:: Supplied material ::
----

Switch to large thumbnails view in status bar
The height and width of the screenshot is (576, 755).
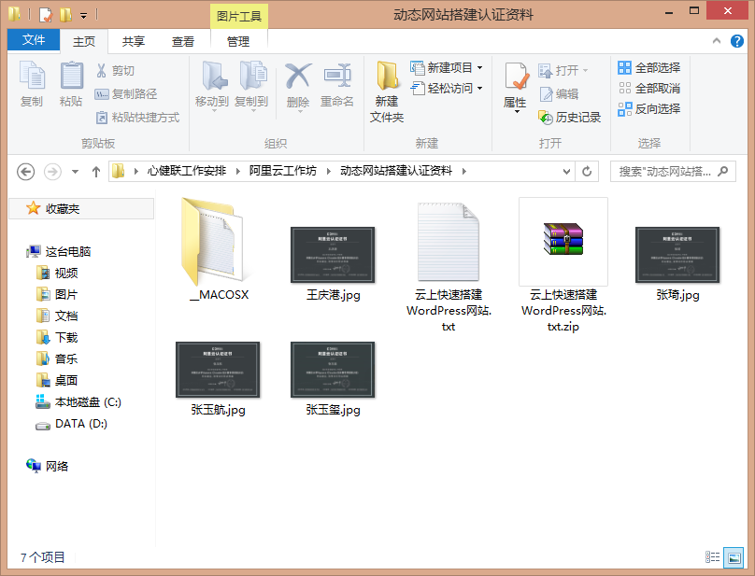coord(735,557)
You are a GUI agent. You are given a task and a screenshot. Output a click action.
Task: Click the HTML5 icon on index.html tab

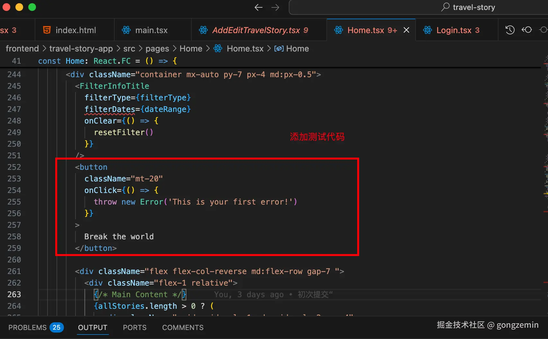click(47, 30)
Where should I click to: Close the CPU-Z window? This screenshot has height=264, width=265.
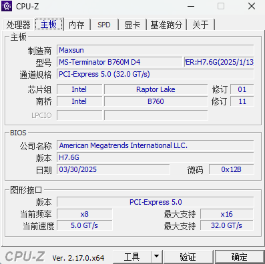[x=252, y=6]
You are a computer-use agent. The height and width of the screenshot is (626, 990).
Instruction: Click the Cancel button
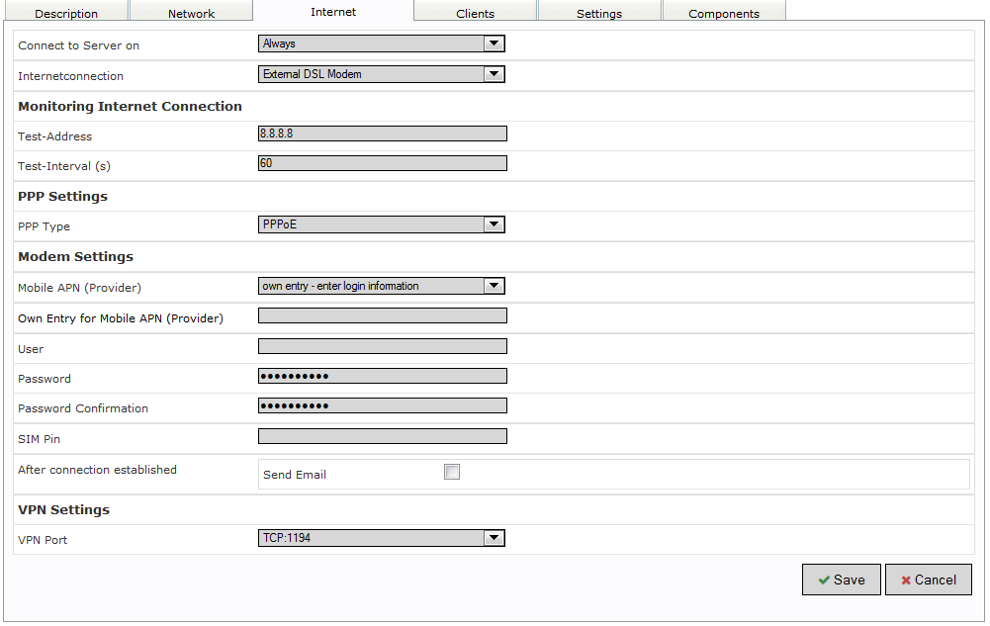[928, 580]
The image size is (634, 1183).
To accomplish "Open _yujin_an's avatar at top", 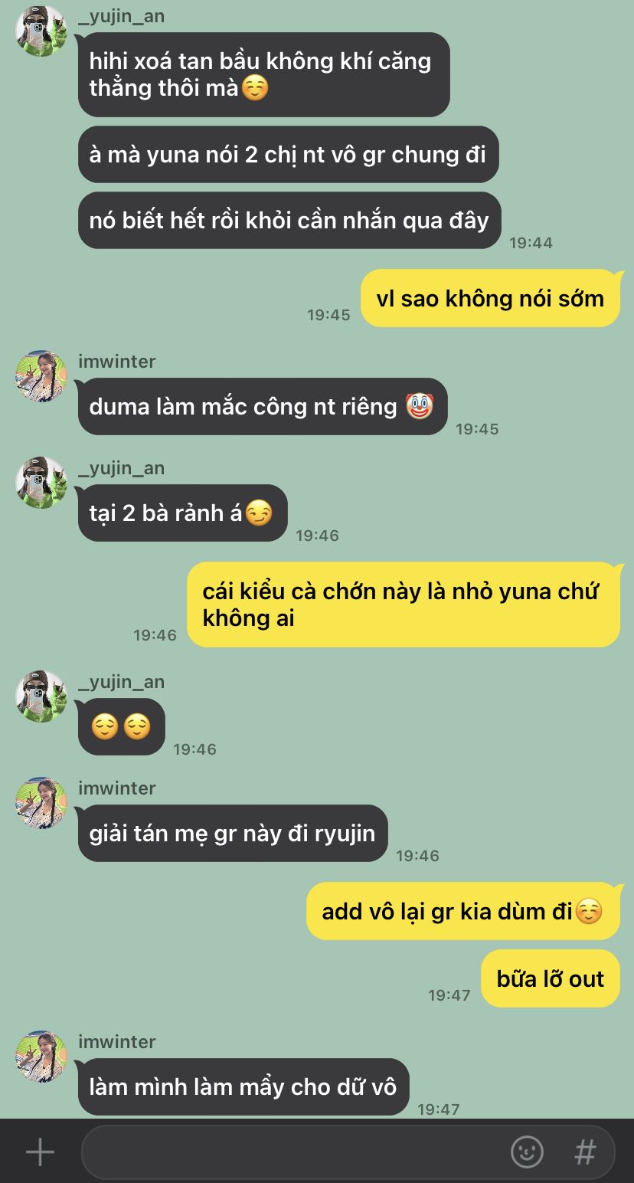I will [41, 31].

----

Scan the entries above for lines with "agent" in them, then report how many there are as a plain number.

:: Response box ::
2